Broad had always been unusually eloquent by cricketing standards: a smart guy with a sharp understanding of how words and images can shape public opinion. The media became part of his armoury - a platform for his many commercial interests, and a mouthpiece that would reliably air whatever he said, as long as it was catchy enough. When he was surprisingly dropped against West Indies in 2020, he gave an incendiary interview to Sky while the Test was going on, insisting he "felt like it was my shirt". And he knew exactly what he was doing when he argued, ahead of the 2023 Ashes, that he regarded the previous, Covid-inflected, series in Australia as "not a real Ashes".

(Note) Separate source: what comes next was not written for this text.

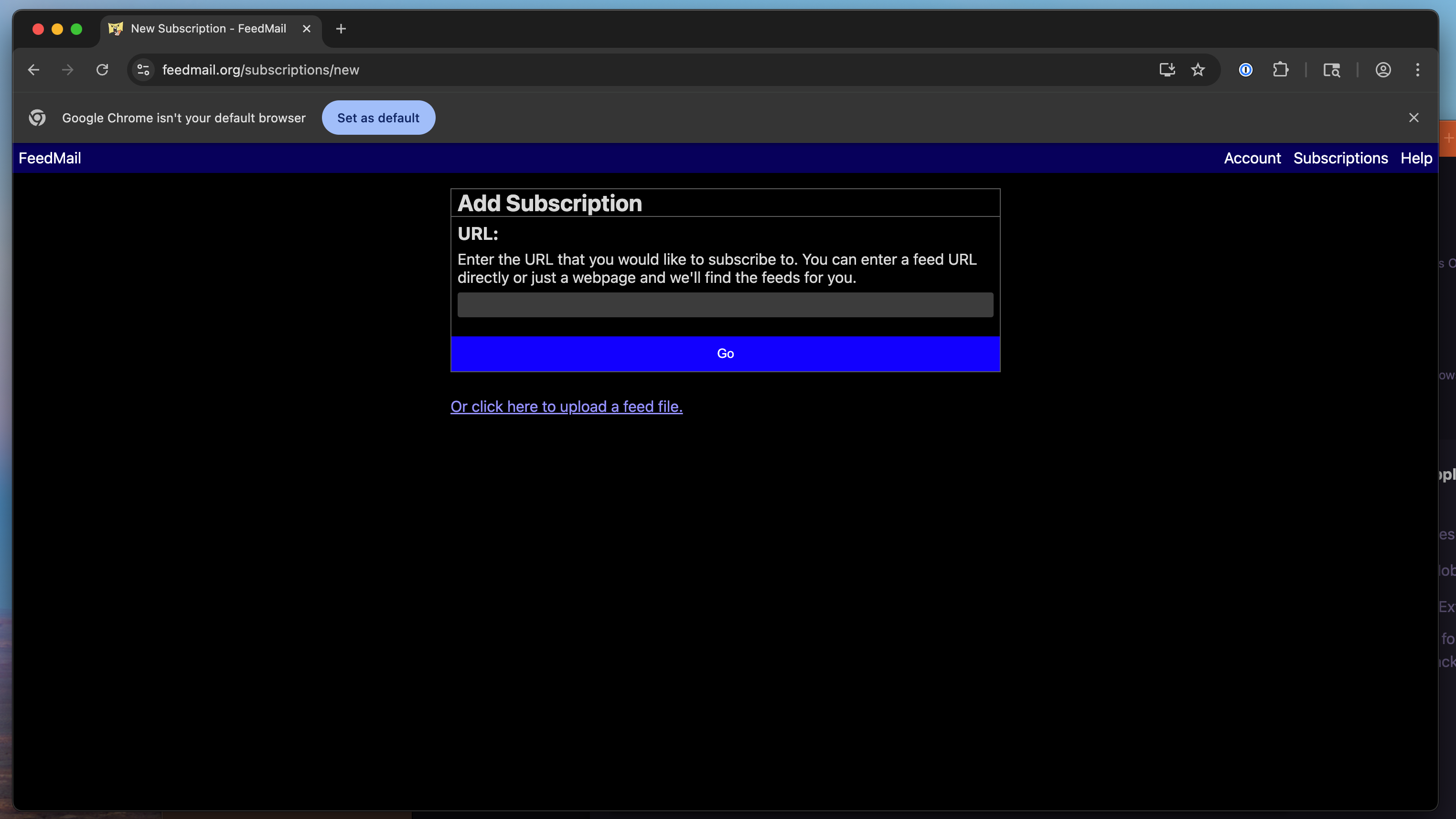
Task: Open Subscriptions navigation link
Action: (1340, 158)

Broad recognised that Test cricket is a performance as much as a pursuit; that, in a game driven by human emotions and frailties, projection was everything. It informed the celebrappeal, which whether conscious or not created a swell of inevitability behind his lbw shouts. It informed his relationship with DRS, though even there his reputation for pushing his luck was belied by stats suggesting he used it better than most. It informed the Warne-like revelations that would emerge ahead of every Ashes series about "new" deliveries he had been working on. And it informed the final flourish: the dramatic little switch of the bails that thrilled the Oval crowd, spooked the Australians and helped create the perfect ending.

Like any great craftsman, Broad was happy to use any tool at his disposal: sport science, psychology, physics, theatre, even the supernatural. And perhaps this is the only way he could justify the whole exercise to himself: that a job as brutal and demanding as fast bowling was worth the trouble only if the rewards were truly spectacular, if he gave it everything he had, if he left nothing in reserve. In the Oval dressing-room, with his mate Anderson at his side, he peeled off his boots, and threw them in the bin. "There was blood everywhere," he later remembered, approvingly.

Jonathan Liew is a sportswriter for The Guardian.